Broad Market Outlook
With the S&P a mind blowing 2% off all time highs, the chatter of the bull market being over tends to be on the tip of most new traders tongues.
We did a great job doing for the most part nothing the last week or two as the market has chopped around in a 5% range.
Yet technically still forming new higher pivot lows keeping the overall uptrend in tact.
Until that trend changes, we should continue higher.
A break below $368 would break that trend of higher pivot lows but for now we are not there.
My thinking is still that we shift into a range bound market moving forward where we trade between 370 and under 400.
Consolidating the recent up move and setting us up for the next leg higher through the psychological level of 400.
In a range bound market we are paid buying up off support which means we have to be more focused on the scary days finding those low risk buys that come the following days.
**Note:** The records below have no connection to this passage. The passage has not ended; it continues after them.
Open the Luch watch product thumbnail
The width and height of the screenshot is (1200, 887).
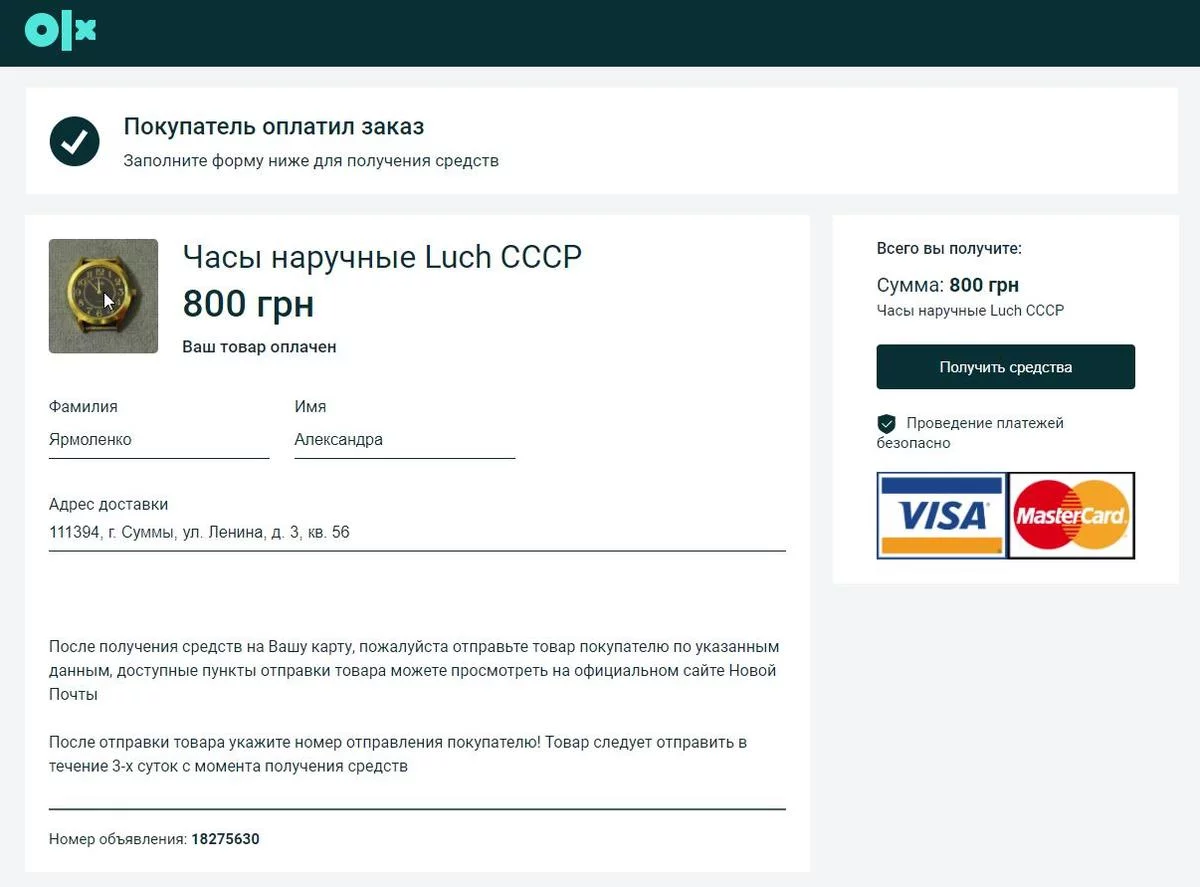(103, 296)
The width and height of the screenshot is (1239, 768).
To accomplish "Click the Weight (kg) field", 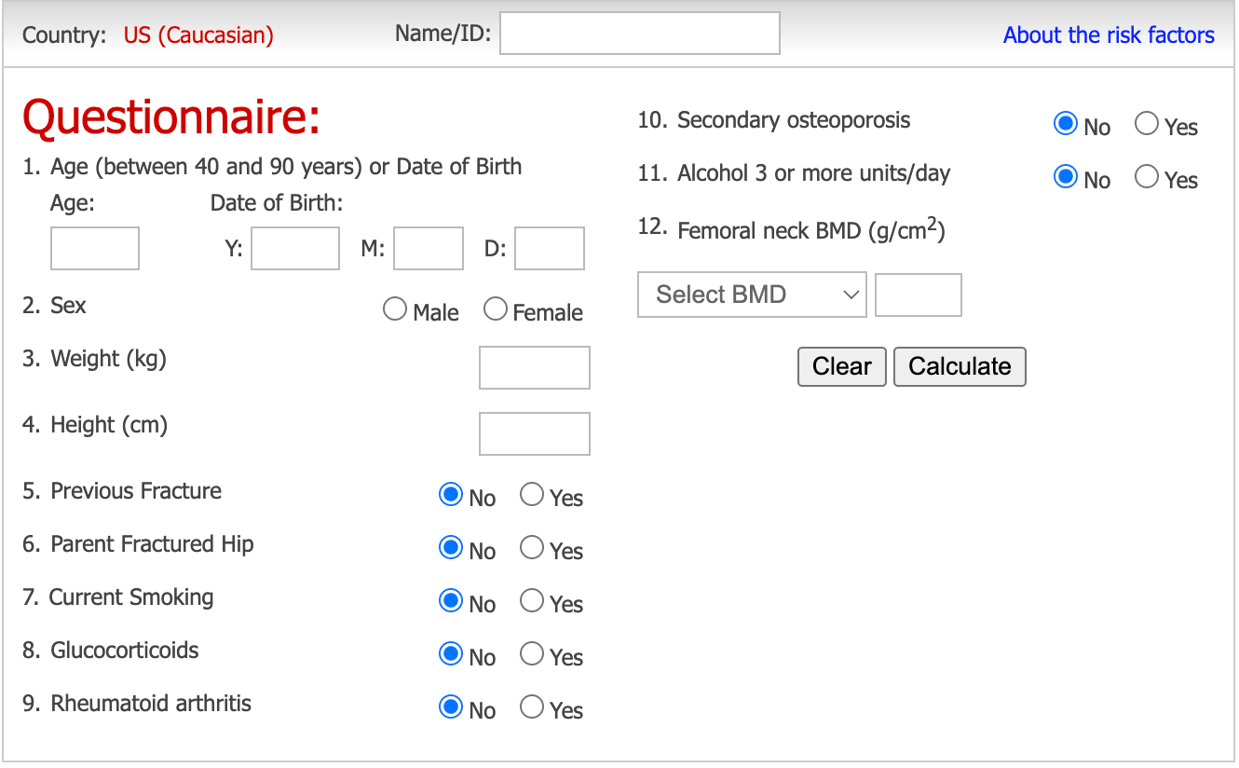I will (534, 367).
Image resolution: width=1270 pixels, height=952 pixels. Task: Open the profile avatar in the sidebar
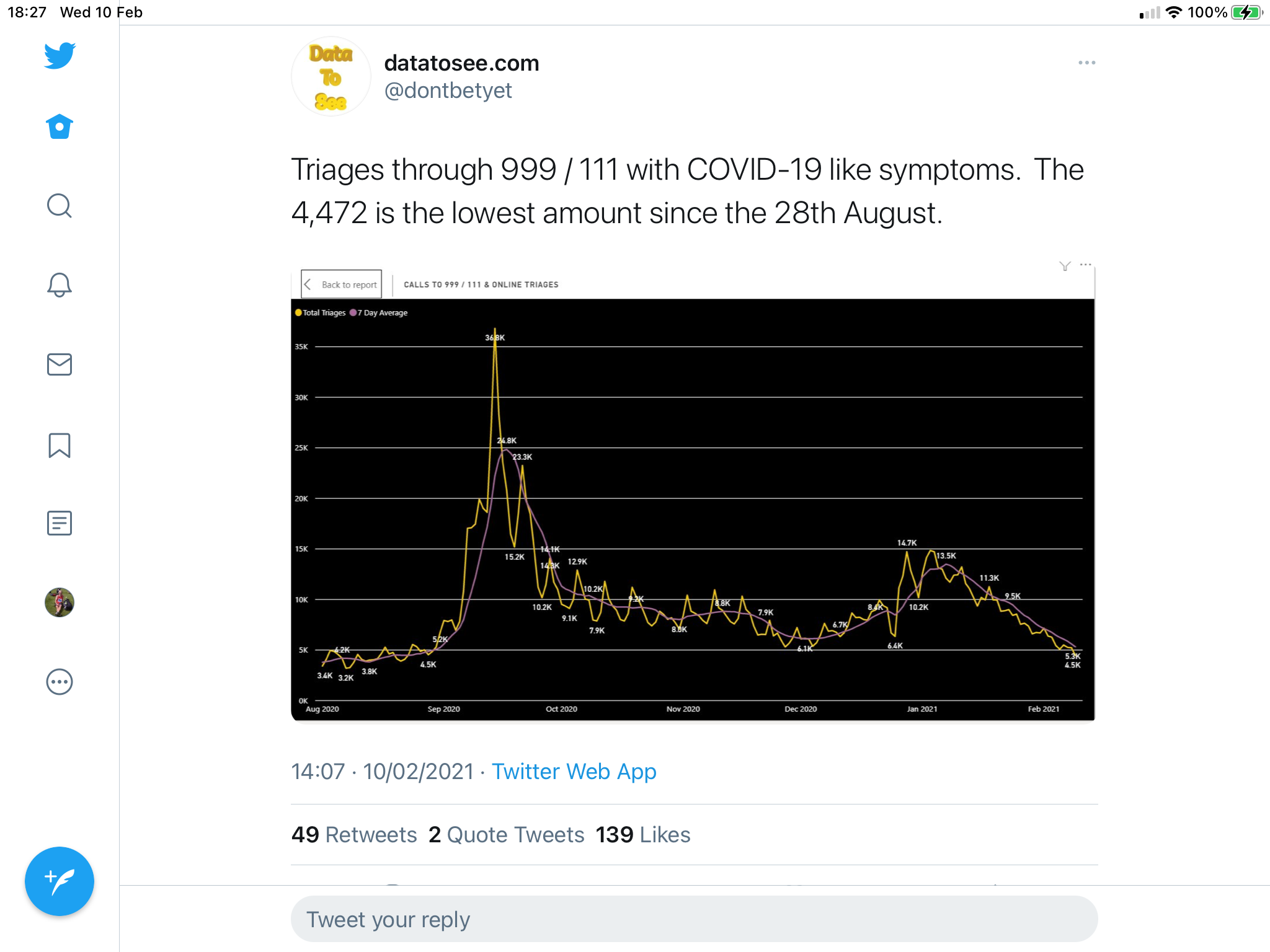coord(60,602)
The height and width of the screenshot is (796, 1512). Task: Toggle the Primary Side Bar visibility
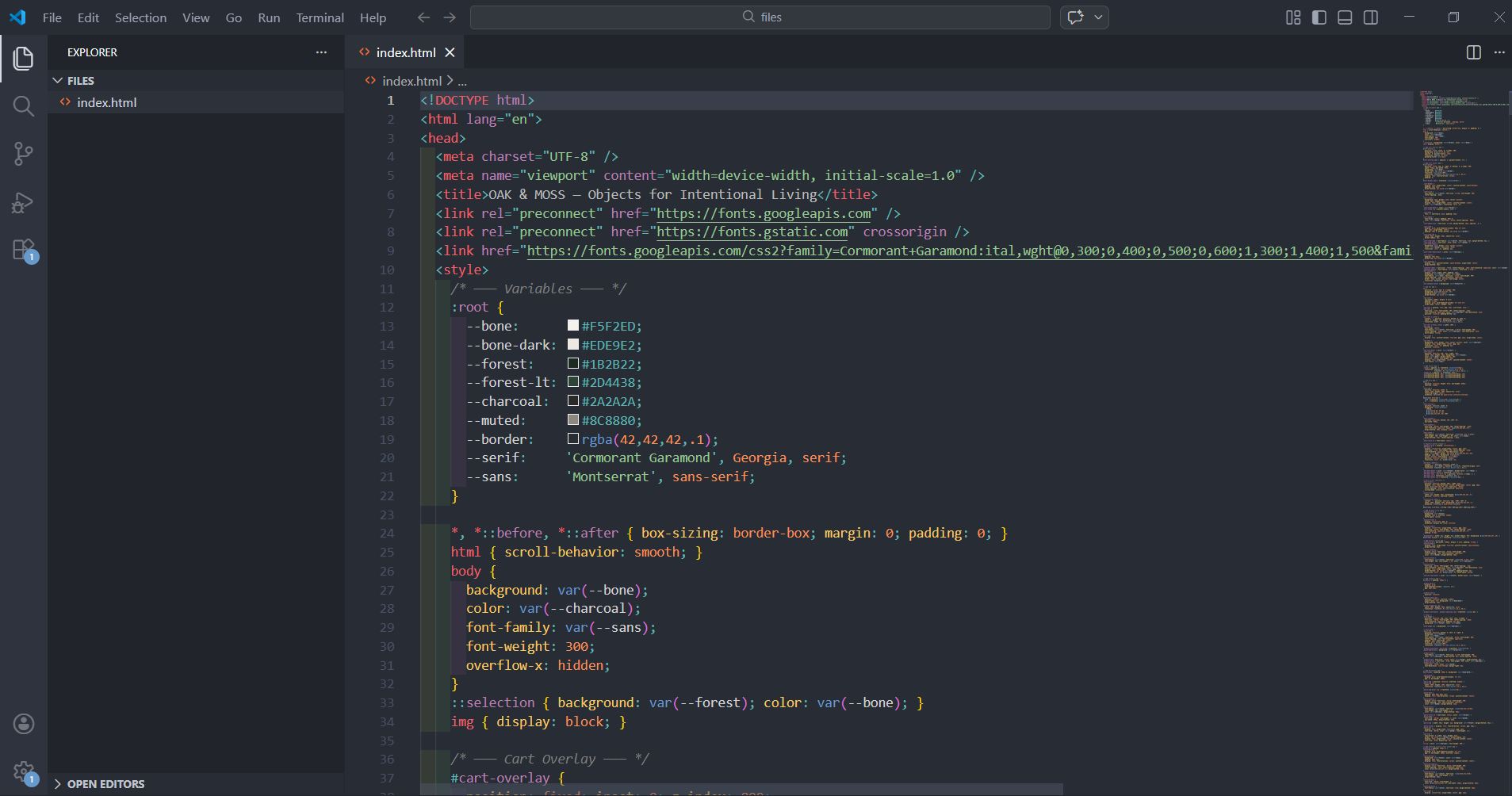tap(1319, 17)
This is obviously a bit harder as our emotions tend to be high on the 3rd down day.
Focusing on larger cap lower beta names such as the Dow 30 can be a safer move as we can see a handful of tight risk set ups off support.
These slower moving names give us more time to get into them vs the higher beta names that can move much more violently during these brief markets where we appreciate the slow names.
If we stay in this range broadly speaking we want to be buying up through 370 holding through 380 and selling into 390.
These are often times when most want to try some wacky new strategy like running on the highway at night in all black, just jog on your treadmill at home like you normally do.
Be selective, buy on the way up in tight risk spots and keep things simple.